孤独なフェダーイン

 目の前に転がる男。彼は体中から血を流している。多分、死んでいる。殺すつもりなど無かった。いや、わからない。突然の事だったから、思わなかっただけで、殺意は確かにあったのかも知れない。

 彼は族長の息子。しかも、将来は族長になる可能性のあった長男。だが、傲慢でどうしようも無い屑だった。強欲で、短気で、頭が悪い。

 彼とは色々とあった。そして、私は彼を殺した。殺す時は一瞬だった。生気を失った彼の瞳。何かを訴えたそうな瞳だ。だが、私からすれば、彼に恨まれる覚えなど無い。あれは当然の行為だからだ。誇り高きフェダイーン(戦士)だからこそ、自分の誇りに対して、どんな犠牲を払っても戦う。

 そして暗転していく視界。何もかもが幻のように消えていく。

 再び明るい世界が広がる。

 「それでぇ、ここはテストに出るからなぁ」

 数学の教師が黒板を前に授業をしている。窓の外を見れば福岡の街が見える。ここは福岡市にある高等学校。どうやら授業中に居眠りをしたようだ。あと少しで夏休みに入ろうとしているこの時期、ギラギラと太陽が照り付け、全てを焼き付くしそうだ。その日差しはアフガンの方が強かったが、日本の高い湿度はアフガンの暑さを遥かに超えた暑さを感じさせた。

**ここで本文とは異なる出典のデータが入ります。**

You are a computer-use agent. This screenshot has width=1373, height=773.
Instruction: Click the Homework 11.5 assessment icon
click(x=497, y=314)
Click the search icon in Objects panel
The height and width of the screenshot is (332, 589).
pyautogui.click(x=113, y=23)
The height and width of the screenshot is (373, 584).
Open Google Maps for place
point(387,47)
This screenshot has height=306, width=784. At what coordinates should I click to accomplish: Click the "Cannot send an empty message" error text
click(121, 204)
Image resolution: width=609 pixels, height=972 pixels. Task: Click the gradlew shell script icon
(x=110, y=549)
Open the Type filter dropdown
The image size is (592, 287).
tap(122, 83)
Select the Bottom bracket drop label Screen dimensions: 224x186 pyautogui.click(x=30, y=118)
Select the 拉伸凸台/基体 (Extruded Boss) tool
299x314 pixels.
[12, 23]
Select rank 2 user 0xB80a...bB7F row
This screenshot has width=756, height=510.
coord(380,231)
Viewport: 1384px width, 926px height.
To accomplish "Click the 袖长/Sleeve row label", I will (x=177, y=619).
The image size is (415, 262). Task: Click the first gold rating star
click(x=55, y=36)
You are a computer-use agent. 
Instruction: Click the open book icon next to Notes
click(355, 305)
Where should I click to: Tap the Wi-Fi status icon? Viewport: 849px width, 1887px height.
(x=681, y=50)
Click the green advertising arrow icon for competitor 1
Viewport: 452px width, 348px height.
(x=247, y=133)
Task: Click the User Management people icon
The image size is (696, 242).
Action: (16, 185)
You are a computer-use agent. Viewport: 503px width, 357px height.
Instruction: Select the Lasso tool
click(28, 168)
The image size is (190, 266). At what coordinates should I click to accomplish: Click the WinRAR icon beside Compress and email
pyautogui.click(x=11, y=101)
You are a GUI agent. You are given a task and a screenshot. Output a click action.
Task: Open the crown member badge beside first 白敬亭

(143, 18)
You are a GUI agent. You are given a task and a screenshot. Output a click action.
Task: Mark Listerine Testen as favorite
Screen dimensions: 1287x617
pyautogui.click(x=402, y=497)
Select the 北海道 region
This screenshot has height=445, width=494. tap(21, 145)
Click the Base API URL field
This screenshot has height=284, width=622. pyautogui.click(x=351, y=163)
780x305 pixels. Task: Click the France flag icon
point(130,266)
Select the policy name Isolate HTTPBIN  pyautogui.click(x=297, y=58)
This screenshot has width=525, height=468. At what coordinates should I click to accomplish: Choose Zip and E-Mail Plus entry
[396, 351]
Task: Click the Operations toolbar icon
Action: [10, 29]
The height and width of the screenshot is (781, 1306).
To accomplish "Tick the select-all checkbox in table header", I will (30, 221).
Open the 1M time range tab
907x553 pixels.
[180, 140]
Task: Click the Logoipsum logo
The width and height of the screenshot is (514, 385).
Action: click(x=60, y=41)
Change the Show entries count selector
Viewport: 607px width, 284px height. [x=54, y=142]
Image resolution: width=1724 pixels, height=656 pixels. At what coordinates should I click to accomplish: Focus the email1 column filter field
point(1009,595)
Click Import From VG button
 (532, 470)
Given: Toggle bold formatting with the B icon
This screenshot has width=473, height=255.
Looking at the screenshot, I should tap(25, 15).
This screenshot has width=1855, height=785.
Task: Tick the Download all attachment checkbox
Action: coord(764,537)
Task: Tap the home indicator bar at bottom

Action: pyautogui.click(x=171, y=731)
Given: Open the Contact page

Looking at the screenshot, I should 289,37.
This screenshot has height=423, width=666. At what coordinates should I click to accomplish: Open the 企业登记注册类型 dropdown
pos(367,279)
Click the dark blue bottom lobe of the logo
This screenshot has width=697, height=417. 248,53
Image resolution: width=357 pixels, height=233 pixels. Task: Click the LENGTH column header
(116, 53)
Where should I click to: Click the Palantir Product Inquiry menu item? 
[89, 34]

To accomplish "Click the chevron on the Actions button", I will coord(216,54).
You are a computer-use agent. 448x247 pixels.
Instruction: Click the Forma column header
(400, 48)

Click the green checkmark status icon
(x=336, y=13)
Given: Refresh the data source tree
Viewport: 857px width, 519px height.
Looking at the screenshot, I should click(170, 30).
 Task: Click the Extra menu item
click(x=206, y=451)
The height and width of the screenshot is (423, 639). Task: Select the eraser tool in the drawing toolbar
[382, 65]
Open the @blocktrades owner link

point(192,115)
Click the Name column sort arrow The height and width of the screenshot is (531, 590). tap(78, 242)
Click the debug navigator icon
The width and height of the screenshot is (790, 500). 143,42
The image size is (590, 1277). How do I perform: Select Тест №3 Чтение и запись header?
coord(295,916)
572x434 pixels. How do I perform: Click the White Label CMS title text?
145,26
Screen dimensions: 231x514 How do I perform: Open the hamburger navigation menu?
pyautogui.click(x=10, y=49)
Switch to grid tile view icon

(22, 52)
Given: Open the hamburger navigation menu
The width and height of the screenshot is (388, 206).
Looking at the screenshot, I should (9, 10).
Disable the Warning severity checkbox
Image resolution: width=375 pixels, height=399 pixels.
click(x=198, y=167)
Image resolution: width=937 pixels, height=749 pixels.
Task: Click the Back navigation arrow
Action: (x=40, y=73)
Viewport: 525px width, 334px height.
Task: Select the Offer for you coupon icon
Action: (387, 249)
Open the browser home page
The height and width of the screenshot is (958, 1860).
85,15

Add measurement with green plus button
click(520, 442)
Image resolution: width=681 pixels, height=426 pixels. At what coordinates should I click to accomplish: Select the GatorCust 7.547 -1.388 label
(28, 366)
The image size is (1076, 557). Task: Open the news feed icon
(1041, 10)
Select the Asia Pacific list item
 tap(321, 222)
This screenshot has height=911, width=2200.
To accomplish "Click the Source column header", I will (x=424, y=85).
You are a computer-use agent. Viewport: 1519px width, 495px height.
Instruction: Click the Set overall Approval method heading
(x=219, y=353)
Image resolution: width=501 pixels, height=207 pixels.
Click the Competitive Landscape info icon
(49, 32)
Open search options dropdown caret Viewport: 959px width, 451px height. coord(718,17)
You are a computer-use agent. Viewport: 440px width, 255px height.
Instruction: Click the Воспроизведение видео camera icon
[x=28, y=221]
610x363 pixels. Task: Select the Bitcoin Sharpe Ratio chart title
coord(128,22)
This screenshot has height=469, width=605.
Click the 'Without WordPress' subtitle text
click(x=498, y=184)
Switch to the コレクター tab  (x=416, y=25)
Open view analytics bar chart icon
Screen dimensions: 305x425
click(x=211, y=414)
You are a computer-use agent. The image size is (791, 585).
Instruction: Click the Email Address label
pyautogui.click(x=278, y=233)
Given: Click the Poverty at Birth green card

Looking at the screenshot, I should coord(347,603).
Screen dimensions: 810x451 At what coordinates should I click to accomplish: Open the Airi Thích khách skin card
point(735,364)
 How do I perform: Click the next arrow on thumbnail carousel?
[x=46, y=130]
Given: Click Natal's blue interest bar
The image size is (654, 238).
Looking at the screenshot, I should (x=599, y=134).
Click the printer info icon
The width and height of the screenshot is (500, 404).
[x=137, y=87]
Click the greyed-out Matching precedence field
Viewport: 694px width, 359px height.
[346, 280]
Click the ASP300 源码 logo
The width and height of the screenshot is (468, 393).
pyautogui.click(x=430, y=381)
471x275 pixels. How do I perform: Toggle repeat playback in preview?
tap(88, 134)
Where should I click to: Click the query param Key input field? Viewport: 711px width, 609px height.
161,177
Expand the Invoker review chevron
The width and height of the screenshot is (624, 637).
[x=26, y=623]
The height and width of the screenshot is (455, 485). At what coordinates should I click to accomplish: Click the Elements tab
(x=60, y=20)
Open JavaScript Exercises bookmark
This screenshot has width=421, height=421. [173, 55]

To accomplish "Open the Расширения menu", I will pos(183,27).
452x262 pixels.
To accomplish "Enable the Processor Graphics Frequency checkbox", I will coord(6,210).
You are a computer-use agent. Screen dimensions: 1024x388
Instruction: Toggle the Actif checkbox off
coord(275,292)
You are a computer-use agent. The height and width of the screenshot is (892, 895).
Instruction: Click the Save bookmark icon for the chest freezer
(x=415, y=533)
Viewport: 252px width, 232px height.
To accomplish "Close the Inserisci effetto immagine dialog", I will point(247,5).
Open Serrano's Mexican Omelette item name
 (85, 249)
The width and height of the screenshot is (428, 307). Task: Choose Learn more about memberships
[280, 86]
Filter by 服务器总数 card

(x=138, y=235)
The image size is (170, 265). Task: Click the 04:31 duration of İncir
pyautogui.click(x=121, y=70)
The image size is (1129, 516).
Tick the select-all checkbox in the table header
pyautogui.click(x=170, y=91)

 久しぶりに見た夢だ。あの屑野郎を殺した時の事。あの時、人を殺したのは初めてでは無かった。別に後悔とかそんなのを感じたことは無い。ただ、あのまま村を飛び出したために今頃、村はどうなっているか。病に倒れた族長はどうなったか。それだけが気になるだけだ。だが、所詮はあの村での自分は余所者でしか無かった。いつか、あの村を離れるだろう。それだけは幼い頃から理解していた。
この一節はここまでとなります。